The issue is, that might not be true. Complicating matters further, we don’t understand the intricate genetic networks at work in our bodies deeply enough to say for sure that mtDNA has no effect on phenotype beyond the mitochondria. There is currently no way to comprehensively evaluate the effects of mitochondrial genotypes and resultant phenotypes on the rest of the cell, and there may never be. It’s not just a matter of not knowing the answers; we don’t even know all the questions.

Besides, unlike normal organ transplants, the mtDNA of a female product of three-way IVF can be passed on, affecting the health and cellular energy production of future generations. Even if it produces no noticeable change in phenotype beyond preventing disease (though especially if it does), could three-way IVF be considered a step toward designer babies—and is that a bad thing?

On a related note, when three-way IVF is available, is it ethical for a mother with a high risk of passing on mitochondrial disease to conceive naturally? Considering the blurred lines between disease and simple natural variation, what level of risk to a child justifies such an intervention? If it turns out to be feasible, should three-way IVF be used to improve fertility when mitochondrial disease is not a concern?

These issues are far from broadly resolved. In the United States, three-way IVF has been (controversially) banned because it is considered a genetic modification, which may have long-term impacts on future generations. At the same time, the United Kingdom has approved the technique, but only for preventing transmission of mitochondrial disease. Most countries don’t have clear legislation around three-way IVF.

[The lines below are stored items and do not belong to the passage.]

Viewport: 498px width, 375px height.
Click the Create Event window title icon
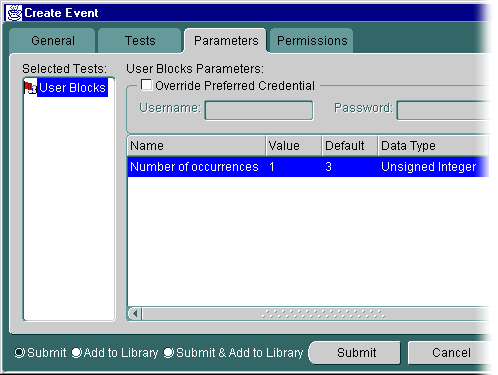tap(14, 13)
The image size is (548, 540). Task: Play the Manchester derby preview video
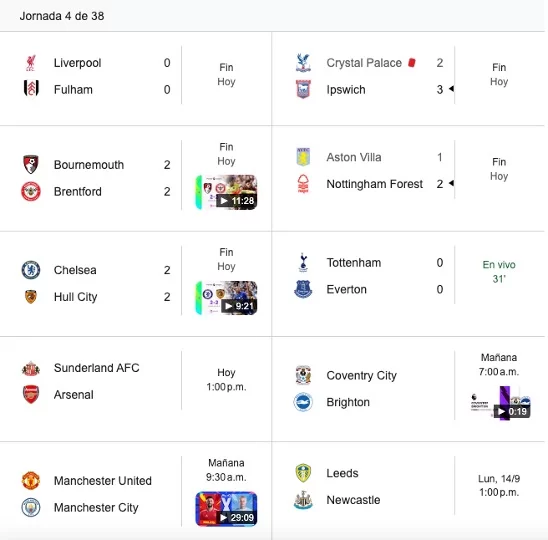(x=226, y=509)
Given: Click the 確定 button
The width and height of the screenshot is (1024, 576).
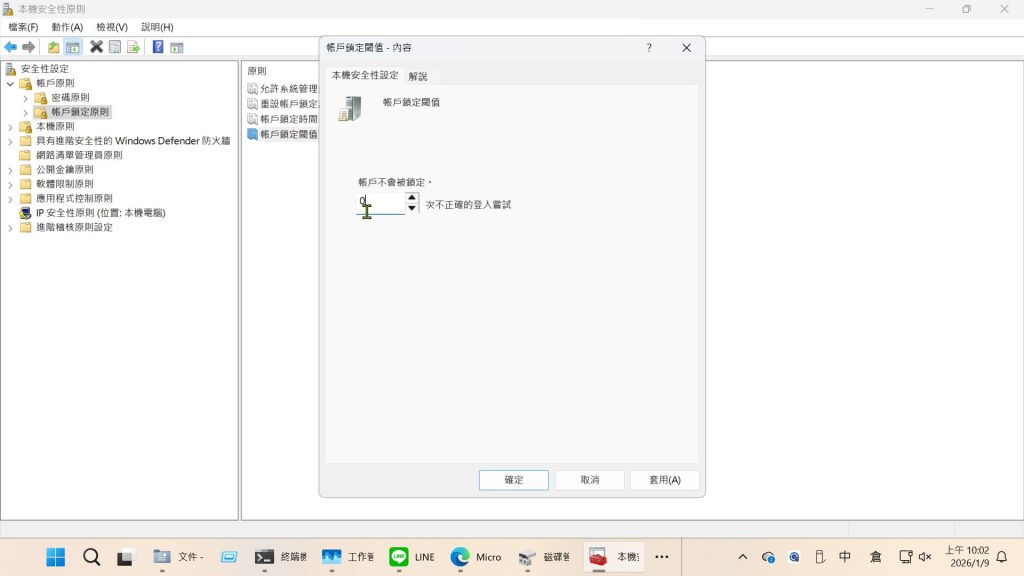Looking at the screenshot, I should click(x=513, y=480).
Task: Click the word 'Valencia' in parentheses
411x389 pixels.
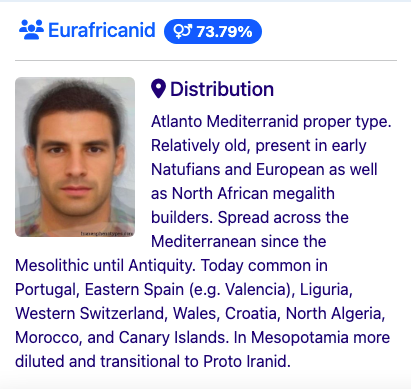Action: [x=256, y=289]
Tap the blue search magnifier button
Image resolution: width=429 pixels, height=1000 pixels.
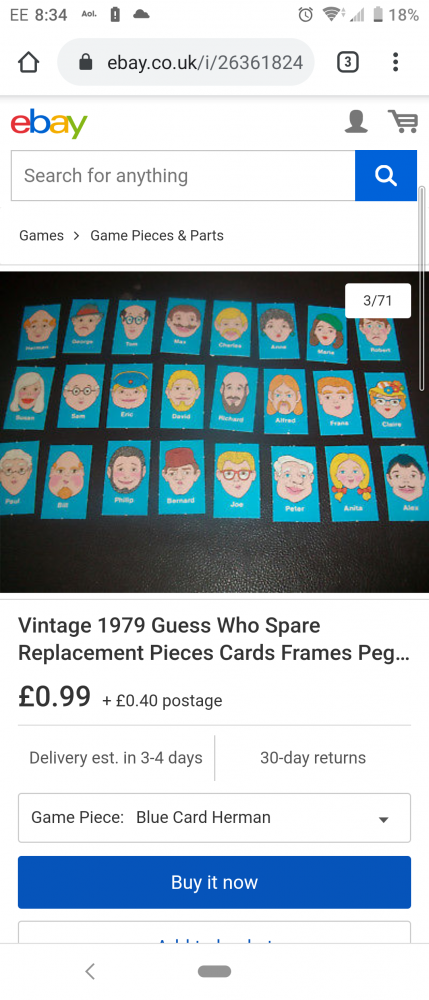coord(386,175)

It could be argued, on one hand, that the unknown consequences of mtDNA manipulations do call for a ban, pending further investigation; others might say that many health interventions have unknown effects, but a demonstrated ability to improve human health is worth it. Some proponents claim that a ban on three-way IVF constitutes a violation of the right to procreate; some detractors cite questions of informed consent and religious objections.

As the UK has implemented and as the USA’s National Academies of Science, Engineering and Medicine has proposed, a potential compromise could be the legalization of three-way IVF when hereditary mitochondrial disease is likely, but not in general infertility cases.

Ultimately, the questions raised by three-way IVF are part of a much larger set of ethical, social, legal, and scientific questions surrounding the manipulation of inheritance. Three-way IVF itself is also only one part of a new wave of genetic interventions that threaten to turn our notions of parenthood, legacy, and heredity on their heads.

Today’s world has to reckon with questions about the nature of our genetic legacies that were inconceivable one hundred, fifty, or even ten years ago. With legislative disputes and ethical debates ongoing and human health hanging in the balance, three-way IVF shows us that, just as it may shape the evolution of our species, the growing frontier of molecular genetic science holds the power to change the course of our society.